La “cultura del piquete”, cada vez más extendida y consolidada en Argentina, ha evolucionado –o más bien mutado- hacia una metodología de protesta subsidiaria: el acampe. Dicha práctica puede definirse como la instalación temporaria de un grupo de manifestantes en la vía pública, alojándose generalmente en carpas.
Históricamente ha habido acampes en el marco de protestas sociales, los cuales se efectuaban principalmente en plazas o parques, sin ánimo de interrumpir la libre circulación.

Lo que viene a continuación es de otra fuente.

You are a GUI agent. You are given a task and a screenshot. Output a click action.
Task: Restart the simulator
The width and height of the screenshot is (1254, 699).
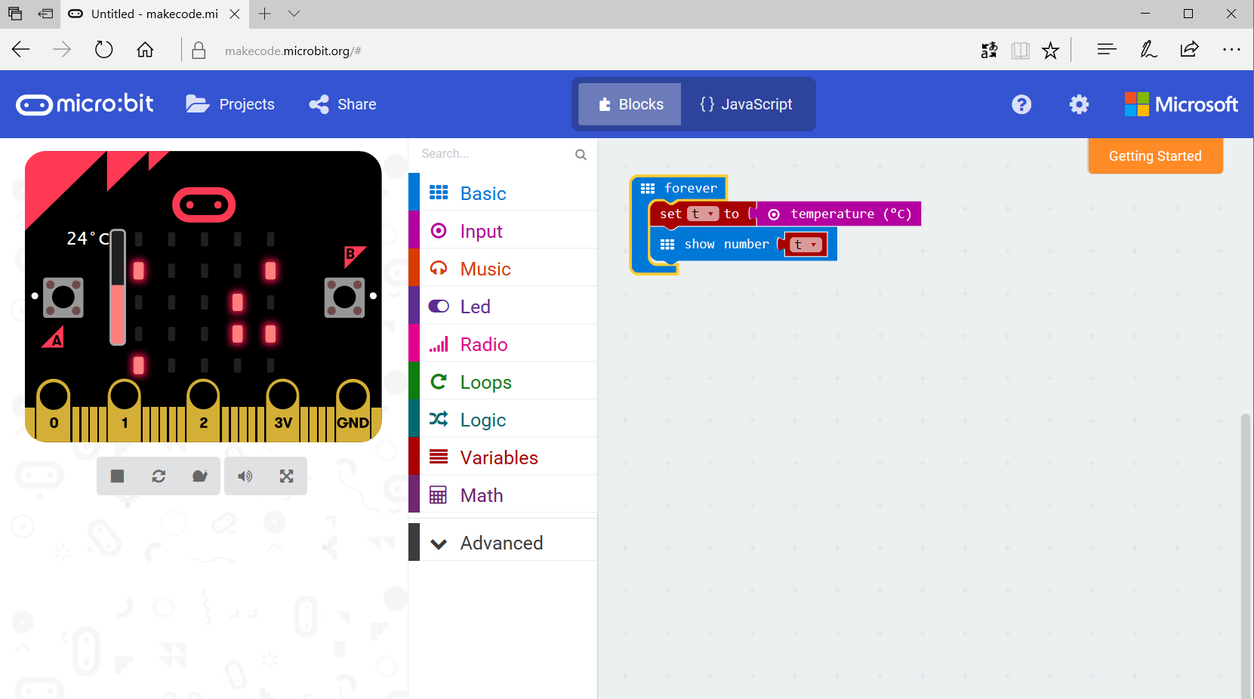pyautogui.click(x=159, y=476)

Tal es el caso de la recordada “carpa blanca” de los docentes, instalada durante más de dos años frente al Congreso Nacional, a fines de la década del ‘90, para reclamar un aumento en los recursos destinados a la educación.

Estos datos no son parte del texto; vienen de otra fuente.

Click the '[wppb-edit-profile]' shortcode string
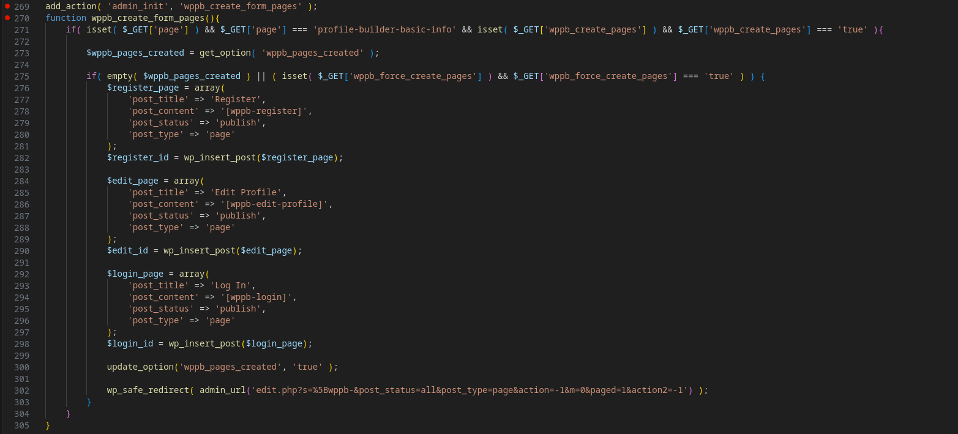958x434 pixels. coord(274,204)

Si bien son casos aislados, hoy persiste ese modo de acampe prolongado en espacios verdes, como por ejemplo el de los veteranos movilizados durante la Guerra de Malvinas, quienes acaban de cumplir seis años asentados en la Plaza de Mayo.
Sin embargo, el tipo de acampe que últimamente se ha popularizado es de menor duración pero mucho mayor impacto, ya que tiene como principal objetivo la obstrucción total de vías públicas durante lapsos que van desde unas pocas horas hasta varios días. Inclusive, hay acampes que llegan a extenderse durante semanas.

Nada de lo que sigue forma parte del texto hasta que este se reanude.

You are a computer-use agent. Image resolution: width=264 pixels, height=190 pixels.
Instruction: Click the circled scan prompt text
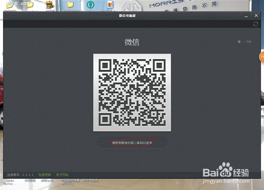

Los actores que más recurren a esta metodología son las organizaciones sociales, aunque también ha sido incorporada por otros sectores; como ser los grupos de aborígenes, ambientalistas y de derechos humanos. Por lo general, los manifestantes premeditan el asentamiento en arterias que son vitales para la circulación. Arriban al lugar con carpas, alimentos, bebidas y un grado de logística muy aceitado.
El trasfondo de la irrupción de los acampes en la vía pública es la pérdida de efectividad de los piquetes de corta duración. A raíz de su extensión y masificación -favorecida por la inacción de las autoridades estatales-, la ciudadanía ha ido aprendiendo a convivir con los bloqueos durante lapsos breves. Al mismo tiempo, los medios de comunicación tienden a centrar su cobertura sólo en los cortes prolongados que afectan rutas, autopistas o avenidas principales.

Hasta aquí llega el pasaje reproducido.